# [WHAT YOU NEED TO DO]
Count how many lines of the data below contain the string "computer"; the reply should be that number alone.

-- DATA SUPPLIED follows --

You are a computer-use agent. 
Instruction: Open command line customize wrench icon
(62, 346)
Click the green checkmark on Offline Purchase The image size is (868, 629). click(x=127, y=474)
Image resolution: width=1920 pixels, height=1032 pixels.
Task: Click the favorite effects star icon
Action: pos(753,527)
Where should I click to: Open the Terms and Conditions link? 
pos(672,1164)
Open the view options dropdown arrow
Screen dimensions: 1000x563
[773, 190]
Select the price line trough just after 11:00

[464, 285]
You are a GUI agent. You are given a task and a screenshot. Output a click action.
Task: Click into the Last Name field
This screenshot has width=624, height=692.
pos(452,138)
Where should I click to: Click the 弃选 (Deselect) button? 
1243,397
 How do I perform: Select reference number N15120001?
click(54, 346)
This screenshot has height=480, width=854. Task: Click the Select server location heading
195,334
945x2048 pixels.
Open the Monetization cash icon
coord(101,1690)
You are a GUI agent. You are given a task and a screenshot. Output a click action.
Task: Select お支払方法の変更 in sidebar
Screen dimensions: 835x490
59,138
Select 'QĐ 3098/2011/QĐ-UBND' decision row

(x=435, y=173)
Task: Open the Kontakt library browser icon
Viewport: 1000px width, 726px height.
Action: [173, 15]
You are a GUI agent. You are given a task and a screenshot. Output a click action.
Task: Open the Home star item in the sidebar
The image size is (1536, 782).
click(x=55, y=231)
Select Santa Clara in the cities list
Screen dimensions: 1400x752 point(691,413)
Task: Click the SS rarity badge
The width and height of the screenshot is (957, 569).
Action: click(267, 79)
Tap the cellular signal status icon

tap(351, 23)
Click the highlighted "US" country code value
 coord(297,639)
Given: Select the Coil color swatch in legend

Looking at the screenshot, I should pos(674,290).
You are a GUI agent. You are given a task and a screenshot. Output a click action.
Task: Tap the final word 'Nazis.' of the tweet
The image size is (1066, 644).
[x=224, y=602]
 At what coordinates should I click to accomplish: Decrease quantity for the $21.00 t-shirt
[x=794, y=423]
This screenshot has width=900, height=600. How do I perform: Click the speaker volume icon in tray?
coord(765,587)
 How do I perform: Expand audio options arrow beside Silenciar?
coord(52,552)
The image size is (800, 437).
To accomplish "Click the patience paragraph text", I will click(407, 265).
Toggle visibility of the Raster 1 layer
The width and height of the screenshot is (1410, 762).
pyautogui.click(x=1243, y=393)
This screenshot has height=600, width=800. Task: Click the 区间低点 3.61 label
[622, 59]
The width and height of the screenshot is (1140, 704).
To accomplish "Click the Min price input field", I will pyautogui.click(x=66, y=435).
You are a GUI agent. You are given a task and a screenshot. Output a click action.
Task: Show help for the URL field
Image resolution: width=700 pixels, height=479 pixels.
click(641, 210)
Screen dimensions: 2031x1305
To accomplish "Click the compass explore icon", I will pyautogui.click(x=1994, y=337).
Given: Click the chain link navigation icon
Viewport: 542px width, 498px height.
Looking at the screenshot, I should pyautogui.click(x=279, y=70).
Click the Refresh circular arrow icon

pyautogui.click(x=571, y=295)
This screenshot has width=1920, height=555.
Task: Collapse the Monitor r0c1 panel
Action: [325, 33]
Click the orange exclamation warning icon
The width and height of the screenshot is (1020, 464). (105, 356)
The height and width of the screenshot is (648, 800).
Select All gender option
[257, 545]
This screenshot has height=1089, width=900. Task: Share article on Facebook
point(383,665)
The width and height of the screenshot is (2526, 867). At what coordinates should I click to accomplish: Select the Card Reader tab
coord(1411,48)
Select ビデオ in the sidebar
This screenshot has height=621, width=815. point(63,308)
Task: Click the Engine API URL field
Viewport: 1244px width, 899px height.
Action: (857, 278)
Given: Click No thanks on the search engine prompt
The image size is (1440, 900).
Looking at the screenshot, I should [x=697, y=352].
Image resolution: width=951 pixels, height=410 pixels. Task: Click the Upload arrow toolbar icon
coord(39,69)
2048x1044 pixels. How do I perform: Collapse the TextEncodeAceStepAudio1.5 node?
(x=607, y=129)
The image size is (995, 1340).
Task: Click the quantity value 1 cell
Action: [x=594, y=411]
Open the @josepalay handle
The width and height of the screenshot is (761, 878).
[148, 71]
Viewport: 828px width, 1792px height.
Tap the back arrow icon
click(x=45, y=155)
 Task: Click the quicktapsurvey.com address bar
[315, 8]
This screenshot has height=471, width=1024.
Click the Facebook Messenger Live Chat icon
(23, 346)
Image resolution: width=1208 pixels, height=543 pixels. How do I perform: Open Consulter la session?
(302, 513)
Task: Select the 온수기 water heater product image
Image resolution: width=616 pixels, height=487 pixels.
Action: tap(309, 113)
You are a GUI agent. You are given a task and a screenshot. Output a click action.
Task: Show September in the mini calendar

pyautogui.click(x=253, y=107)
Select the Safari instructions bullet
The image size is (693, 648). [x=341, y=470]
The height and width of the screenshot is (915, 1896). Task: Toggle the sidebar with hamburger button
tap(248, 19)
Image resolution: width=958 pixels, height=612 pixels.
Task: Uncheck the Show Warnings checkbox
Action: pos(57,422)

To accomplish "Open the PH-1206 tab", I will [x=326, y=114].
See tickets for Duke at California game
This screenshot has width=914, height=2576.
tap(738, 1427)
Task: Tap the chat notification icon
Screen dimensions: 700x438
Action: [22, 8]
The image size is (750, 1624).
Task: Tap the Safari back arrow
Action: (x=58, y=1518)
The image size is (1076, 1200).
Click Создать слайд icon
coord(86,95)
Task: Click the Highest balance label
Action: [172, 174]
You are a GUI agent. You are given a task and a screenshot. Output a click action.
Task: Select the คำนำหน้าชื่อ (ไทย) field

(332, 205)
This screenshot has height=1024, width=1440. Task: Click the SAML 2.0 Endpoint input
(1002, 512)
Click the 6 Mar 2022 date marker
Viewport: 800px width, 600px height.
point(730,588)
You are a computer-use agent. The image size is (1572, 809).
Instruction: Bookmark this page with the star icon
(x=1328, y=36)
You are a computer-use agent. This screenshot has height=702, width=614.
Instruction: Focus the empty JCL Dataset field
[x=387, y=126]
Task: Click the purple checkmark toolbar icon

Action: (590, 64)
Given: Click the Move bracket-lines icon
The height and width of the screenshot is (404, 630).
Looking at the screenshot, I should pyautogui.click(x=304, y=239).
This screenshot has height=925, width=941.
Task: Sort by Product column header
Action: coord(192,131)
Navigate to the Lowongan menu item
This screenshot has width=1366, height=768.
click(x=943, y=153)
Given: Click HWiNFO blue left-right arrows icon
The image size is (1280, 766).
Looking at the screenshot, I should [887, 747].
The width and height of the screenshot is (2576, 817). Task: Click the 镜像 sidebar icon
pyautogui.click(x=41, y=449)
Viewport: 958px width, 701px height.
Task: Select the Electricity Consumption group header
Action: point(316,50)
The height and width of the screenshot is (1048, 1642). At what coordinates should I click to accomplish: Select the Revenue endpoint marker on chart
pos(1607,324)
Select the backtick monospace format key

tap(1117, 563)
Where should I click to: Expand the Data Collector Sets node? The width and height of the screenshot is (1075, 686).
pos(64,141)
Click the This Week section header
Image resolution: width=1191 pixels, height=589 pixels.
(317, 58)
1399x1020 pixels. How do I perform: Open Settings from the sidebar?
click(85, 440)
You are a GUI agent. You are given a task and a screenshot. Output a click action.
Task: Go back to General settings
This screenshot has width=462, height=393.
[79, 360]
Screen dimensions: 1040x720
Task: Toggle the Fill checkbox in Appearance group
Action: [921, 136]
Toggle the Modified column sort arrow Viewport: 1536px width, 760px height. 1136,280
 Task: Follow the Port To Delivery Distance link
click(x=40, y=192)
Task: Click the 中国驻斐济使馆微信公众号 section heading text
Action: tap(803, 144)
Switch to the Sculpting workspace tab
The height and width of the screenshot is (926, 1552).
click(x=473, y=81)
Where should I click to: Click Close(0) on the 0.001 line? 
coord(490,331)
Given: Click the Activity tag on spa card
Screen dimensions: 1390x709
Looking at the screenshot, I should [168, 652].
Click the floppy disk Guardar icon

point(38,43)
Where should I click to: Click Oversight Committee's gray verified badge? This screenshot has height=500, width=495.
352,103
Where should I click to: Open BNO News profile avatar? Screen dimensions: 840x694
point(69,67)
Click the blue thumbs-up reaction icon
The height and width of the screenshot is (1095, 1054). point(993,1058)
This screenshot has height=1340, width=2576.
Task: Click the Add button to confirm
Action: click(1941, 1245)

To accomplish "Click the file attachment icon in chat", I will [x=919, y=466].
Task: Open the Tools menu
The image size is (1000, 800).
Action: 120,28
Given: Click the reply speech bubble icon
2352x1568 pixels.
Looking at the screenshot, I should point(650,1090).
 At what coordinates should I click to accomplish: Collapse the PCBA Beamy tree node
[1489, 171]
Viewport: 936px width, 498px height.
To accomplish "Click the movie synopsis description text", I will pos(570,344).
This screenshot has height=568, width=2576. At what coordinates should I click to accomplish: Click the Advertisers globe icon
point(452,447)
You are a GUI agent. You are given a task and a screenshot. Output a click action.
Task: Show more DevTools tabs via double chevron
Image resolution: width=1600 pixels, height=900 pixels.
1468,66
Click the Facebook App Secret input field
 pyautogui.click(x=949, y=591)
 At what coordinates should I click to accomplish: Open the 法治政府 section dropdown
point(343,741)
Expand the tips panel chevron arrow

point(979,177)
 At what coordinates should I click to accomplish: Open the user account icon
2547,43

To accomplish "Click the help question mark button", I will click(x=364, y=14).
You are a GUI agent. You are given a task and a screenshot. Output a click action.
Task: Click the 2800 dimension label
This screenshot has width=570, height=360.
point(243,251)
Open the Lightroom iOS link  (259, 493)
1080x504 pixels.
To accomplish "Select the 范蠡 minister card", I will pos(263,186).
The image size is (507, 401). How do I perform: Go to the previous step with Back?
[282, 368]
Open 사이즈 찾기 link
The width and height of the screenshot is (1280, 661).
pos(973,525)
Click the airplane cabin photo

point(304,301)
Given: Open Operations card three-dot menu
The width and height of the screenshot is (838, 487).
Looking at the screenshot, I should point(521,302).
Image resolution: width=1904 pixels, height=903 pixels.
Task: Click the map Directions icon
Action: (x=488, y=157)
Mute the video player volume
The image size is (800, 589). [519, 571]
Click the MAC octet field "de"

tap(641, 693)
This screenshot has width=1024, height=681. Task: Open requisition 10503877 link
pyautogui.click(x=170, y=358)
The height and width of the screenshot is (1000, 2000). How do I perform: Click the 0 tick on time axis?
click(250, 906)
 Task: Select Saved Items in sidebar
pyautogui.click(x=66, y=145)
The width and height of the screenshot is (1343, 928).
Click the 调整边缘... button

-- DATA SUPPLIED concluded --

# [ANSWER FOR THE TASK]
3